### Exercise directions
Copy the line with "Click the Plate" and all lines following it through the last line of the entries, exactly as written.
--- Input material ---
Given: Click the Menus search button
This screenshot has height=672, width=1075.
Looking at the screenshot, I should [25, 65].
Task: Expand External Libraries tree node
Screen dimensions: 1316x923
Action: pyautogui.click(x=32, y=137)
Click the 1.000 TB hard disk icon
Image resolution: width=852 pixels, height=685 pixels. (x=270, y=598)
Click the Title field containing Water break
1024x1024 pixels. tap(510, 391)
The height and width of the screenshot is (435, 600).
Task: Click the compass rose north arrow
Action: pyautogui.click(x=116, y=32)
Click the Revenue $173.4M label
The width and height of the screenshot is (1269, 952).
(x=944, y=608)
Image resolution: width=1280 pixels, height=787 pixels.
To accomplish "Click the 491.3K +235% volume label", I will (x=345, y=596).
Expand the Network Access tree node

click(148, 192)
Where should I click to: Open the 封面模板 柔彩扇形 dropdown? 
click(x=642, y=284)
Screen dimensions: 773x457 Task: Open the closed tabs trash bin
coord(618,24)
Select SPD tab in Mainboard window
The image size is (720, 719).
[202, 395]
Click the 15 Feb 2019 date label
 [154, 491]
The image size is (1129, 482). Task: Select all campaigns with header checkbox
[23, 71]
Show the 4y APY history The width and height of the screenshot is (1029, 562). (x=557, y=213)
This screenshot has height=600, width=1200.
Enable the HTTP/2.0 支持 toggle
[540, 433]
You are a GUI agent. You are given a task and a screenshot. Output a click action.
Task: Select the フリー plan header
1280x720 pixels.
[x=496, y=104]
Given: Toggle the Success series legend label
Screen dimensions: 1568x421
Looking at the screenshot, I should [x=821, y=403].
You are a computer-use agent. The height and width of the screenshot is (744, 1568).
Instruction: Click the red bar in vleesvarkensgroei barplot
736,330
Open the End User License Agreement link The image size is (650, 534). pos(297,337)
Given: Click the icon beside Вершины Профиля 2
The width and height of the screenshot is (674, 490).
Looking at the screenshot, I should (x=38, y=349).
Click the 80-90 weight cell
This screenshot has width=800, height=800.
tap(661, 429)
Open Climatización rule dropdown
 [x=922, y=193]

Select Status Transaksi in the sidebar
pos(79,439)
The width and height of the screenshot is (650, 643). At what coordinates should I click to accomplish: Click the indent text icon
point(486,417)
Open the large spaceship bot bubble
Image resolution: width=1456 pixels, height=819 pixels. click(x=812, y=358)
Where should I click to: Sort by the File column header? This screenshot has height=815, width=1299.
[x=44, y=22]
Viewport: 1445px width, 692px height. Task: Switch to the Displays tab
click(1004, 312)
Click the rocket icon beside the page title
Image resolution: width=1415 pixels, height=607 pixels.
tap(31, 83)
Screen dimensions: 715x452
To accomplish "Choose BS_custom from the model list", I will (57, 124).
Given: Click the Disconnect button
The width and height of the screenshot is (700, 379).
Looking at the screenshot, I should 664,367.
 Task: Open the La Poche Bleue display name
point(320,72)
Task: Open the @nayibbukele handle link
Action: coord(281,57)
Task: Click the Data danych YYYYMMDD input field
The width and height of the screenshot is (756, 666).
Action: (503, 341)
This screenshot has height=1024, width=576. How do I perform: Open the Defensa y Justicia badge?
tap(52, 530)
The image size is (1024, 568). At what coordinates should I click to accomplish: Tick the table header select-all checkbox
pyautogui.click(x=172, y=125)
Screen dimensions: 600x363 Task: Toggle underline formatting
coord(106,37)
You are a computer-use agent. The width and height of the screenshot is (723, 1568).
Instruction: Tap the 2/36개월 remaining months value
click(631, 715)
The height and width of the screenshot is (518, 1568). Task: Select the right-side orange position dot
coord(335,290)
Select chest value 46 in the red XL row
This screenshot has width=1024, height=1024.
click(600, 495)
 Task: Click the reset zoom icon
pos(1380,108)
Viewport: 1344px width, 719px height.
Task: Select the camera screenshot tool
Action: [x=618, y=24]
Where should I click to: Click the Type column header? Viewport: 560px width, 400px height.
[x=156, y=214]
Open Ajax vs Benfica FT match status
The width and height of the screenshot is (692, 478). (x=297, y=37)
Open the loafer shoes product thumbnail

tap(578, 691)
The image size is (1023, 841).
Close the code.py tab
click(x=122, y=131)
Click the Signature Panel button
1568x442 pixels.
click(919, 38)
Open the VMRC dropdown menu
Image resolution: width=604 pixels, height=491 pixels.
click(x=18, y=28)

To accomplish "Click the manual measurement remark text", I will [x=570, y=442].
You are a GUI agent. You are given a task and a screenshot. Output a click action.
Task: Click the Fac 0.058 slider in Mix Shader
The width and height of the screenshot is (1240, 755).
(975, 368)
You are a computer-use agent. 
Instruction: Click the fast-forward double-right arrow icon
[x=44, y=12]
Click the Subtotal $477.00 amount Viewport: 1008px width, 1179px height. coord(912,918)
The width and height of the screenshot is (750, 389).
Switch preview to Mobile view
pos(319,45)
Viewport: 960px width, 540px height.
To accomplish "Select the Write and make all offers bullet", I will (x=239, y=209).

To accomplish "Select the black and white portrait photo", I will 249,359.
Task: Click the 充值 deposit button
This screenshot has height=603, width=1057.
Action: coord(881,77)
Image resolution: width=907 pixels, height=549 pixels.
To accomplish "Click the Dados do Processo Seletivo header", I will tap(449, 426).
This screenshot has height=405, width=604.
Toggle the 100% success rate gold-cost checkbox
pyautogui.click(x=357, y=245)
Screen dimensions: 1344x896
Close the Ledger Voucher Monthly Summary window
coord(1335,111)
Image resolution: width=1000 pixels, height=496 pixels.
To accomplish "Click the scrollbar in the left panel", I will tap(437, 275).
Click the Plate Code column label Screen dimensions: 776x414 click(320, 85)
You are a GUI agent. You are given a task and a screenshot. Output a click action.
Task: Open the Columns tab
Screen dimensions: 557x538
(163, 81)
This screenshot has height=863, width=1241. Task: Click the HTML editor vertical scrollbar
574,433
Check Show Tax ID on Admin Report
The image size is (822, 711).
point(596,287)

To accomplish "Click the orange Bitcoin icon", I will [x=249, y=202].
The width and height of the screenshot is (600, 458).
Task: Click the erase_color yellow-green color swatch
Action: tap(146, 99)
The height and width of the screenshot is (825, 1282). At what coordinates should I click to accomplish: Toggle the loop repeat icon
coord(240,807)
---
### Answer space
Click the Plate Code column label Screen dimensions: 776x414 click(320, 85)
You are a GUI agent. You are given a task and a screenshot. Output a click action.
Task: Open the Columns tab
Screen dimensions: 557x538
(163, 81)
This screenshot has height=863, width=1241. Task: Click the HTML editor vertical scrollbar
574,433
Check Show Tax ID on Admin Report
The image size is (822, 711).
point(596,287)

To accomplish "Click the orange Bitcoin icon", I will [x=249, y=202].
The width and height of the screenshot is (600, 458).
Task: Click the erase_color yellow-green color swatch
Action: tap(146, 99)
The height and width of the screenshot is (825, 1282). At what coordinates should I click to accomplish: Toggle the loop repeat icon
coord(240,807)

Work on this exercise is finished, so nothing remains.